И пусть это был уже четвертый урок, мои подушечки под ногтями продолжали пульсировать болью. Растрепанные волосы спадали на лицо. По телу выступили красные пятна. Расчесав письменной ручкой свои ноги, я с грустью осознала, что не надела колпачок. Теперь мою юбку украшали синие полосы.
Встретившись с Семеном взглядом, я слабо улыбнулась — изображая тигрицу, он поцарапал пальцами воздух. Новость о потасовки быстро разлетелось по школе, но такая популярность не особо радовала меня.
— Соколов! — Удар указки об стол вернул Семена в исходное положение. — За работу!
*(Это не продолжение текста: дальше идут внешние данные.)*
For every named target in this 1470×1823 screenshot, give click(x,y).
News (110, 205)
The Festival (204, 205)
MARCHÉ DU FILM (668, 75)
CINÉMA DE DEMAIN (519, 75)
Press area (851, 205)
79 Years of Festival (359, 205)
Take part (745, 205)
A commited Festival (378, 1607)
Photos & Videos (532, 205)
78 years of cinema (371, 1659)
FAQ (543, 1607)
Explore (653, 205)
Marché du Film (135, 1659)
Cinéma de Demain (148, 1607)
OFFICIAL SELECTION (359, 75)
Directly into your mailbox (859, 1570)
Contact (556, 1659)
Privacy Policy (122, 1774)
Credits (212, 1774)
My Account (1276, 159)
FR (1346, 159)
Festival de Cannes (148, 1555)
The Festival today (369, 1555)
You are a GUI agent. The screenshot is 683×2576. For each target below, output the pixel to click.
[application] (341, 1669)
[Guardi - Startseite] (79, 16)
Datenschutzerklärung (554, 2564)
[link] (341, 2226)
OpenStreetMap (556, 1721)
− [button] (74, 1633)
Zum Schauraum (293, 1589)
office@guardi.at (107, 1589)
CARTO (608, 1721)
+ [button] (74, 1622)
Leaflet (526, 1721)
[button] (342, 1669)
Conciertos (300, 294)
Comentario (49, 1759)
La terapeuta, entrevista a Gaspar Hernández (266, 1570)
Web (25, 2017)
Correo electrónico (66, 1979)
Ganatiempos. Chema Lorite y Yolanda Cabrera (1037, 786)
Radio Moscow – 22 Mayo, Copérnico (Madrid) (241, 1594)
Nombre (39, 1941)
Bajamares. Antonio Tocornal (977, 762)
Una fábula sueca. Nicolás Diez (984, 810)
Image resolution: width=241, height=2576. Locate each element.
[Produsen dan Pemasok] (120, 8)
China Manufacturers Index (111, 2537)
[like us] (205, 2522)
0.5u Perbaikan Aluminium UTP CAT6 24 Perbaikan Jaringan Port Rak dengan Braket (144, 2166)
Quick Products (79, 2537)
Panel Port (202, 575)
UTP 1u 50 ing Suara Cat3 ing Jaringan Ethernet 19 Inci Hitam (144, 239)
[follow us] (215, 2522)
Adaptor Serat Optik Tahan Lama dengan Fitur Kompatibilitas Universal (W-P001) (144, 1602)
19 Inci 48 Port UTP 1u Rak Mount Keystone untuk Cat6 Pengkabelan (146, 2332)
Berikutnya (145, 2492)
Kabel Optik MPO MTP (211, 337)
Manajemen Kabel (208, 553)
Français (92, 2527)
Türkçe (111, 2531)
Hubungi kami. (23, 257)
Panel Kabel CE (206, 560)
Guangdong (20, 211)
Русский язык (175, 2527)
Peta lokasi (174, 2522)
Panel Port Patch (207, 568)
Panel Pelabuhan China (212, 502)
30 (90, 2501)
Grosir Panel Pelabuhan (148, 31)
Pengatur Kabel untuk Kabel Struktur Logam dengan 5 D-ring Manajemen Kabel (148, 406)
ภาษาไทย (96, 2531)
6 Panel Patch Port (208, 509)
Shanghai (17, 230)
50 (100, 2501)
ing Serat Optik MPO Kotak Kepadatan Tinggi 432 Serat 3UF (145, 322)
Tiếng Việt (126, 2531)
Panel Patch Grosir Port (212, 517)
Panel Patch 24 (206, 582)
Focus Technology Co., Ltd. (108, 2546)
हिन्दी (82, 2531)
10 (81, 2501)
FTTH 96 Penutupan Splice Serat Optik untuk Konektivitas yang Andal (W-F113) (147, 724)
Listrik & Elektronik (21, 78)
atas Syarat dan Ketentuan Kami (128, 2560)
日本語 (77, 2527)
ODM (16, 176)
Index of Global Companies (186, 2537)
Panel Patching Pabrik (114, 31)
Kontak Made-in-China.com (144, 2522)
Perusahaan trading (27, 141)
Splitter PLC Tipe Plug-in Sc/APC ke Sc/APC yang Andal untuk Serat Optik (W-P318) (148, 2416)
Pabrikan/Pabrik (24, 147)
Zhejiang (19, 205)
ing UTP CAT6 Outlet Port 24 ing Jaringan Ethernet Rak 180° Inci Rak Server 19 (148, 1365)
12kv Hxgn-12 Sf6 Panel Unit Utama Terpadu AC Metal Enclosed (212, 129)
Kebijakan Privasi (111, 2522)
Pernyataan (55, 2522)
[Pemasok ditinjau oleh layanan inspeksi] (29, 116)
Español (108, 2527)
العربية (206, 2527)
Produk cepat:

А свои кривляния оставь при себе!
Первым от директора вернулся Лагута. Не изменяя традициям, он положил мне на стол мятый клочок бумаги. Братский «почтальон» даже не попытался сделать это незаметно.
Я развернула записку, только уже без страха. Мои руки не дрожали, как это было прежде. Теперь это была обычная бумажка и, с внушительным количеством ошибок, текст.
Собака спит с нАжом в спине,
Пусть гАрит она в огне,
Кровь бИжит с нее ручЪем,
Спит собака мертвым сном.
Мое веко задергалось, но нет от нервов, а от слезливого смеха, который вырывался наружу. Я попыталась притормозить его ладонью, но не вышло. Дикое ржание нарушило гробовую тишину.
— Цветкова! — взорвалась Жанна. — Ты пришла на урок, а не на цирковое представление!
Пропустив мимо ушей ее ругань, я повернулась к Лагуте.
— Вы опоздали, — хохотала я, обнимая живот. — Передай своему начальнику, что из тебя хреновый доставщик. Ваши записки уже не актуальны, мальчики. Ой не могу! Вот так напугали! А-ха, собаку уже прирезали, а угроза только поступила! Паршиво работаете, парни!
Из глаз выступили слезы. Все, включая учителя, смотрели на меня округленными глазами, что смешило еще больше. А вот Колька Лагута был расстроен. Скорее всего с него спустят несколько шкур, когда узнают, как он облажался. Пускай. Мне совсем его не жаль.
Как и следовало ожидать, в довольно грубой форме, я была удалена из класса. Повесив рюкзак на плечо, я шагала вдоль стены, обтирала об нее плечо и изучала надписи:
КУКУШКА + СОКОЛ = ЛЮБОВЬ.
8 «А» — ЛУЧШИЙ КЛАСС НА ЗЕМЛЕ.
УЧИТЕЛЯ ТВАРИ!
НЕНАВИЖУ ЭТУ ШКОЛУ!
Я ЛЮБЛЮ ШАЙКО ВАЛЮ.
А вот и рука Рыбина:
ЦВЕТКОВА — ЗАРАЗНАЯ. ПУСТЬ ВСЯ ЗАРАЗА ГОРИТ В ОГНЕ.
Мои плечи напряглись. Нет, я привыкла к его измывательствам — они никак меня не коробили, — меня смутила его грамотность. Ни в одном слове он не допустил ошибку. «Горит» — он написал правильно несмотря на то, что в записке было: «гАрит».
Я принялась изучать остальные каракули.
ЗЛАТА ДУРА.
ЦВЕТКОВА ИЗ «Г» КЛАССА БОЛЕЕТ СПИДОМ.